Apple reportedly blocked Japanese users from downloading Bybit’s app in February, returning indefinite “Connecting…” messages or “Cannot connect with iTunes Store” errors after they tried to get access it from the Japanese App Store.
The FSA has continually claimed that platforms like Bybit court Japanese clients by Japanese-language interfaces and customer support, no matter lacking domestic licenses.
Downloads from Google Play showed up unimpacted at the time, although regulatory pressure persevered to grow.
Bybit apologized for any inconvenience and said impacted users will get additional updates on the remediation procedure in subsequent communications.
Global Repositioning Amid Regional Regulatory Shifts
Beyond Japan, Bybit has confront regulatory barriers across Asia as it extended into more crypto-friendly jurisdictions.
The Monetary Authority of Singapore ordered unlicensed digital token service providers to quit overseas activities via June, prompting Bybit to reportedly explore moving team of workers to Dubai and Hong Kong, wherein licensing frameworks provide extra regulatory clarity.
In fact, last month, Cryptonews reported that the exchange is in talks to acquire Korbit, South Korea’s fourth-biggest crypto trade, to ease its regulatory pathway into the nation.
While there are frictions in some nations, Dubai’s Virtual Asset Regulatory Authority has currently issued licenses to over 20 firms, consisting of Bybit.
In spite of the local setbacks, Bybit launched its EU-dedicated platform, Bybit.eu, in July after giving a Markets in Crypto-Assets Regulation license from Austria’s Financial Market Authority.
The completely licensed Crypto-Asset Service Provider now works across 29 European Economic Area nations, accomplishing about 450 million users, and has its headquarters in Vienna.
Mazurka Zeng, Managing Director and CEO, called the release “an long-term commitment to Europe” that balances technology with sturdy regulatory standards.
The exchange plans to open regional offices throughout France, Germany, Spain, and Italy at the same time as providing 24/7 multilingual customer assistants .
Japan’s Broader Regulatory Overhaul
Japan’s strengthening stance extends properly beyond individuals exchange executing movements.
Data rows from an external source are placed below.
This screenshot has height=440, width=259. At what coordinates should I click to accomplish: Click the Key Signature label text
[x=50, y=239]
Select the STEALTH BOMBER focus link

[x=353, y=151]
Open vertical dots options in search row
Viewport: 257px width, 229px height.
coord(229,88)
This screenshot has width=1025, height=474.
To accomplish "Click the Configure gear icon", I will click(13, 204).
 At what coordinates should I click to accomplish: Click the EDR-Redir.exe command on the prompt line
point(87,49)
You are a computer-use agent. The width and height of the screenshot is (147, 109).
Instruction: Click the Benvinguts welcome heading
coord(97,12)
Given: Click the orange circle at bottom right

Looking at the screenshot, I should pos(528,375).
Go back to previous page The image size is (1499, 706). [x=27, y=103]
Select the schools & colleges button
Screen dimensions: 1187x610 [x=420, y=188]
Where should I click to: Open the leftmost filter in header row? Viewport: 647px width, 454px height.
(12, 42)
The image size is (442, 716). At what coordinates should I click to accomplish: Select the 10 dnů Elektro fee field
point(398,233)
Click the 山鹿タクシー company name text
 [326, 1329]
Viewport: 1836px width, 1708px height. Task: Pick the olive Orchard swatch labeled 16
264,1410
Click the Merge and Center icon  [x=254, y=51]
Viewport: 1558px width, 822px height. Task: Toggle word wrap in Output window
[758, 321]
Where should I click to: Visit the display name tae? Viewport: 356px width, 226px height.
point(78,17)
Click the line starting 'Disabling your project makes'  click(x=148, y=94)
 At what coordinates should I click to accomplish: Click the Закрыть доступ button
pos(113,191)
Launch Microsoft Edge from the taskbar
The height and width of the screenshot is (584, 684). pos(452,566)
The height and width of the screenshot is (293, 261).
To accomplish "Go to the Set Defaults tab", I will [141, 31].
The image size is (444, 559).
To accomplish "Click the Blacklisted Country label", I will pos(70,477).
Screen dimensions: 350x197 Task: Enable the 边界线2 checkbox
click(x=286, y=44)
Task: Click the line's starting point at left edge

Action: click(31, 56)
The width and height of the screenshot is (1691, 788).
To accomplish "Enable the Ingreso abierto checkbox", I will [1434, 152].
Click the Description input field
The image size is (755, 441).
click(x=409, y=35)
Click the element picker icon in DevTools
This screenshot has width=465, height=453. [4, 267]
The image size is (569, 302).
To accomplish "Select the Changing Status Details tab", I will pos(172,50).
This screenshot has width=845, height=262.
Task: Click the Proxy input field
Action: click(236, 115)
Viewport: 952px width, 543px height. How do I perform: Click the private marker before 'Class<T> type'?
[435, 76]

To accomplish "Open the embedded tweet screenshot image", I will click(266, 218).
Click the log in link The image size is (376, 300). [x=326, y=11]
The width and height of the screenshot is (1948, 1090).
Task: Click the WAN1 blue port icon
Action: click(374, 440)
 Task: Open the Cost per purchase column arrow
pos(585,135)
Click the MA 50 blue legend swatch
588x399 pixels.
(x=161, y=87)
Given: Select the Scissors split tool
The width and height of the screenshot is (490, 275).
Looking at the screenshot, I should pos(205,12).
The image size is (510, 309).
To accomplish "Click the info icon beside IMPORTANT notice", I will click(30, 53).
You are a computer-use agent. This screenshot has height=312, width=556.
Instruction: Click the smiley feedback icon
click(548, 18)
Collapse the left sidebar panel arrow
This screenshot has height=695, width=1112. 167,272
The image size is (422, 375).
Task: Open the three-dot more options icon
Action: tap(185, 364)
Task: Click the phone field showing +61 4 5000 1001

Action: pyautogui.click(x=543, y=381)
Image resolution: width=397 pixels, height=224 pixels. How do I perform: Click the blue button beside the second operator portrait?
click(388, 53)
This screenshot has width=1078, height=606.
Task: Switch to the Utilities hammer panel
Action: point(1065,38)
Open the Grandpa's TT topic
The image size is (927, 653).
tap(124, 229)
The FSA is getting ready sweeping reforms that world outlaw insider trading in cryptocurrencies, need exchanges to keep committed reserves in opposition to customer losses, and lower crypto profit taxes to a flat 20% from the current 55% top price.
The regulator targets to publish amendments to the Financial Instruments and Exchange Act in 2026, reassigning digital assets from “means of settlement” to “financial products” comparable to stocks and bonds.
The reserve requirement proposal would mirror frameworks long used in Japan’s securities industry, with platforms setting apart capital to compensate users for hacks or operational failures following high-profile incidents, along with DMM Bitcoin’s $312 million robbery in May 2024 and Bybit’s own $1.46 billion hack in February 2025.
The FSA is also considering permitting banks to hold cryptocurrencies for investment purposes and allowing bank groups to register as licensed exchanges, reversing a 2020 restriction.
Japan’s crypto adoption keeps developing in spite of stricter oversight. According to the Financial Services Agency, over 12 million registered debts as of February 2025, and deposits exceeding ¥5 trillion.

In truth, Chainalysis reported a 120% year-over-year growth in on-chain value obtained.